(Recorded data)
************
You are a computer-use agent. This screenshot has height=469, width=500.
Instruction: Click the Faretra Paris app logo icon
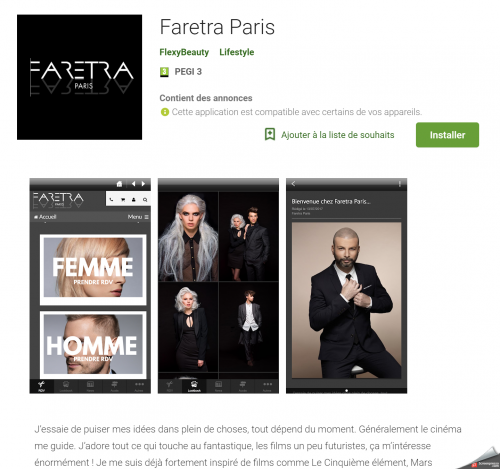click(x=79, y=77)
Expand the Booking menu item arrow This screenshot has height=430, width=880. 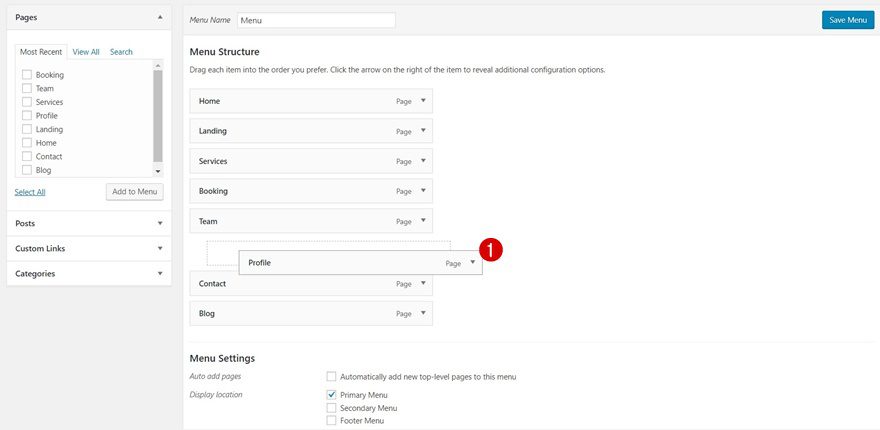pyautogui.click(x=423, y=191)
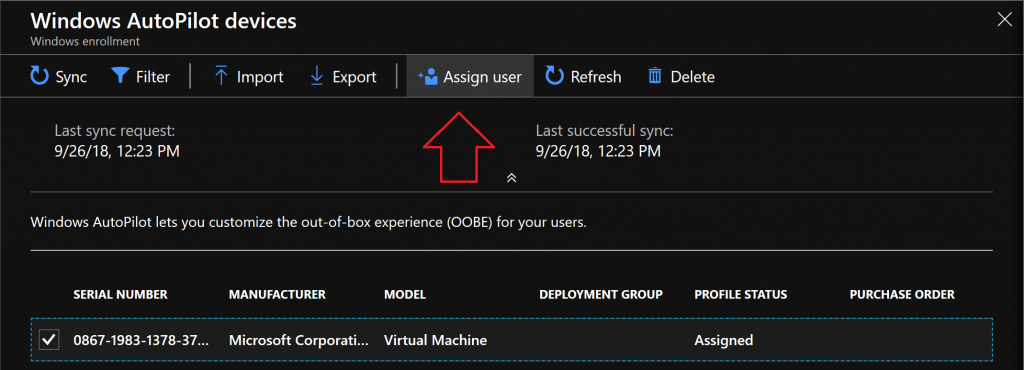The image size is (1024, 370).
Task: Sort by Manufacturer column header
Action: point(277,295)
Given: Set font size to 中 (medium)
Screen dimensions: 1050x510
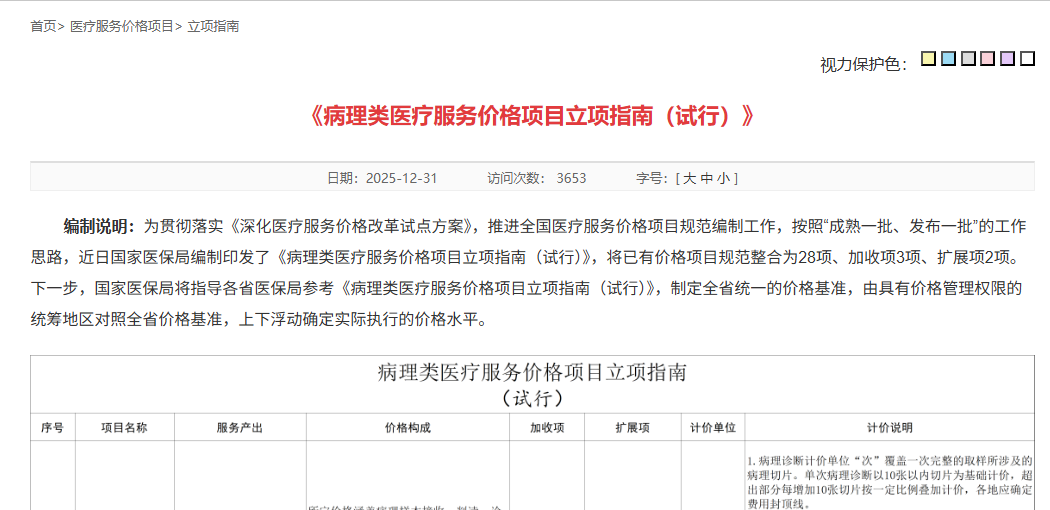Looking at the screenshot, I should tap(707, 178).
************
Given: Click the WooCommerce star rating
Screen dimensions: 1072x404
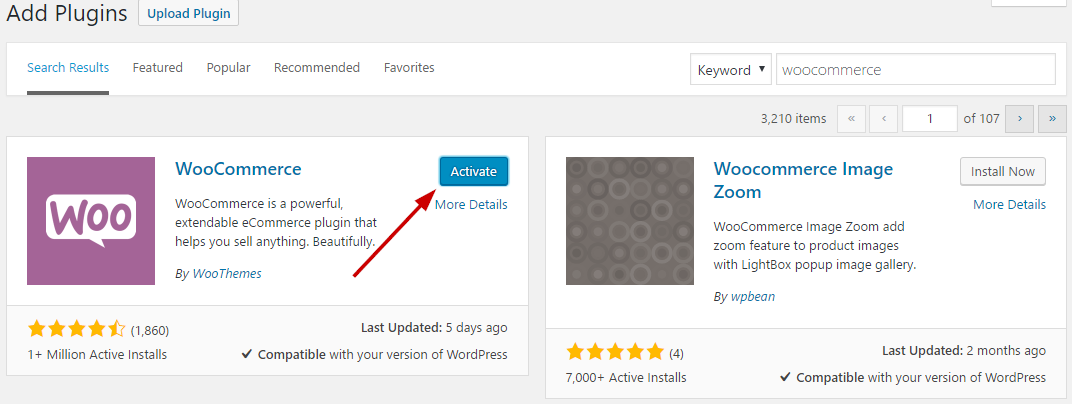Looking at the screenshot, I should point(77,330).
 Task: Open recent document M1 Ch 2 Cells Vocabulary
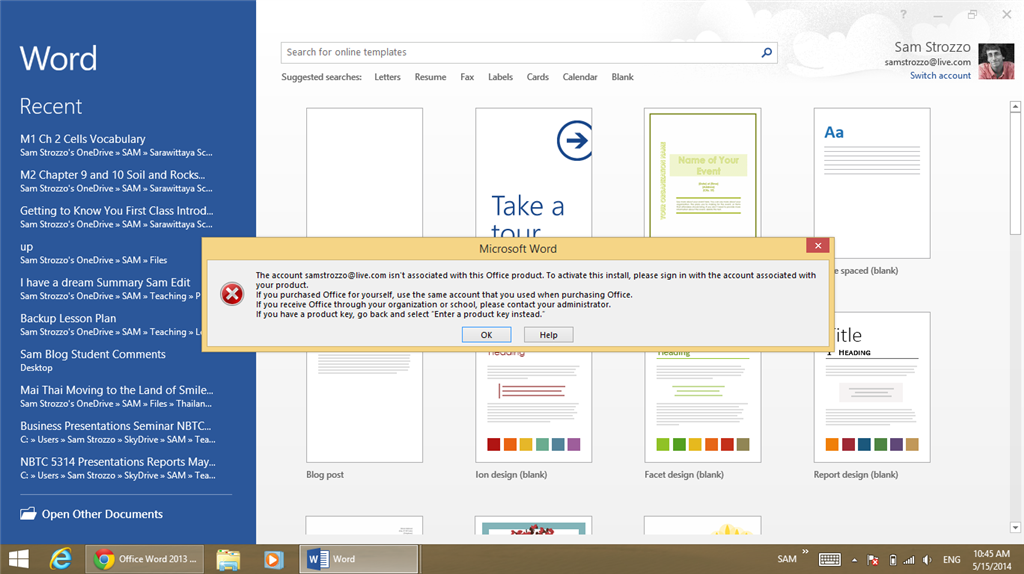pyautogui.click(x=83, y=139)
************
▶ DESCRIPTION OF THE TASK
Find every line in the records that holds the word "Given", then state the count alone.

▶ RESULT OF THE EXERCISE
2